In a current wireless communication environment, the amount of data necessary for a communication network is rapidly increasing due to Machine-to-Machine (M2M) communication and the appearance and spread of a variety of devices, such as smart phones and tablet PCs which require a large amount of transmission data. In order to satisfy a large amount of transmission data, communication technology is being developed into carrier aggregation technology for efficiently using a greater frequency band, cognitive radio technology, multi-antenna technology for increasing the capacity of data within a limited frequency, multi-base station cooperation technology, and so on.
Furthermore, a wireless communication environment is evolving into an increase in the density of nodes which may access user peripheries. Here, the nodes refer to antennas or a group of antennas which are spaced apart from one another at specific intervals or higher in a Distributed Antenna System (DAS). In the present invention, however, the nodes are not limited to the above meaning, but may be used in a broad sense. The node may be a base station, a picocell base station (PeNB), a home base station (HeNB), a Remote Radio Head (RRH), a Remote Radio Unit (RRU), a relay station, a distributed antenna, or the like. A wireless communication system having a high density of nodes may show higher system performance through cooperation between the nodes. That is, each node operates as an independent Base Station (BS) (or Advanced BS (ABS), Node-B (NB), eNode-B (eNB), or Access Point (AP), etc.) and thus has much excellent system performance as compared with the case when they do not cooperate with each other.
FIG. 1 shows an example of a multi-node system.
Referring to FIG. 1, the multi-node system includes a plurality of nodes. In FIG. 1, a node indicated by an antenna node may be a BS, a picocell BS (PeNB), a hone BS (HeNB), a Remote Radio Head (RRH), a relay station, or a distributed antenna. This node is also called a point.
In a multi-node system, if the transmission and reception of all nodes are managed by one BS controller and thus an individual node operates as part of one cell, this system may be called a Distributed Antenna System (DAS) that forms one cell. In a DAS, all nodes may be given respective node IDs, and they may operate as a set of some antennas within a cell without separate node IDs. In other words, a Distributed Antenna System (DAS) means a system in which antennas are distributed over and disposed at various positions within a cell and the antennas are managed by a BS. A DAS differs from a conventional Centralized Antenna System (CAS) in that the antennas of a BS are concentrated on the center of a cell and disposed.
In a multi-node system, if an individual node has an individual cell ID and performs scheduling and handover, this system may be considered as a multi-cell (e.g., macrocell/femtocell/picocell) system.

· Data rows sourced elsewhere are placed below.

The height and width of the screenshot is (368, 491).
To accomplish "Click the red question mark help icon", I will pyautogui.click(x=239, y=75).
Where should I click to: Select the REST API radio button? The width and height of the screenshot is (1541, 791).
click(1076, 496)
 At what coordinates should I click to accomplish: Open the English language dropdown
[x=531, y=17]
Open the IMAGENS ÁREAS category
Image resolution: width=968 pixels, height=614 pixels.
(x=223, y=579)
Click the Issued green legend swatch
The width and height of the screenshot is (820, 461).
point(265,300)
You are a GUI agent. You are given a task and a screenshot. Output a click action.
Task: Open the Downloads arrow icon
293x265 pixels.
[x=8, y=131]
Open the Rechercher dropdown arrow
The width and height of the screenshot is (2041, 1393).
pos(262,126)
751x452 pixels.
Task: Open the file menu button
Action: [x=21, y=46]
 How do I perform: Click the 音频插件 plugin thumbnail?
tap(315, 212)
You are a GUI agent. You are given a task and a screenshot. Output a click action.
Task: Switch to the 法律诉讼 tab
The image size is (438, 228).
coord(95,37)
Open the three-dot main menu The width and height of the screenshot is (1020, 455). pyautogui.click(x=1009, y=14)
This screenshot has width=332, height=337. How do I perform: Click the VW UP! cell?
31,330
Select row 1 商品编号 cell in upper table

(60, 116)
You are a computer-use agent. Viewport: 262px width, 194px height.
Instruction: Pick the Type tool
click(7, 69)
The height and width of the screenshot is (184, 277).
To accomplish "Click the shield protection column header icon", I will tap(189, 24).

If multi-cells are configured in such a way as to overlap with each other according to coverage, this is called a multi-tier network.
In a multi-node system, such as a distributed antenna system or a multi-tier network, nodes that transmit signals to respective terminals may be different, and nodes that receive signals from terminals may be different. Accordingly, if a terminal feeds back information on a channel state using a method as in a CAS, there is a problem in that a BS does not know that the information is feedback information on what node.
There is a need for a method and apparatus for transmitting feedback information of a terminal in a multi-node system.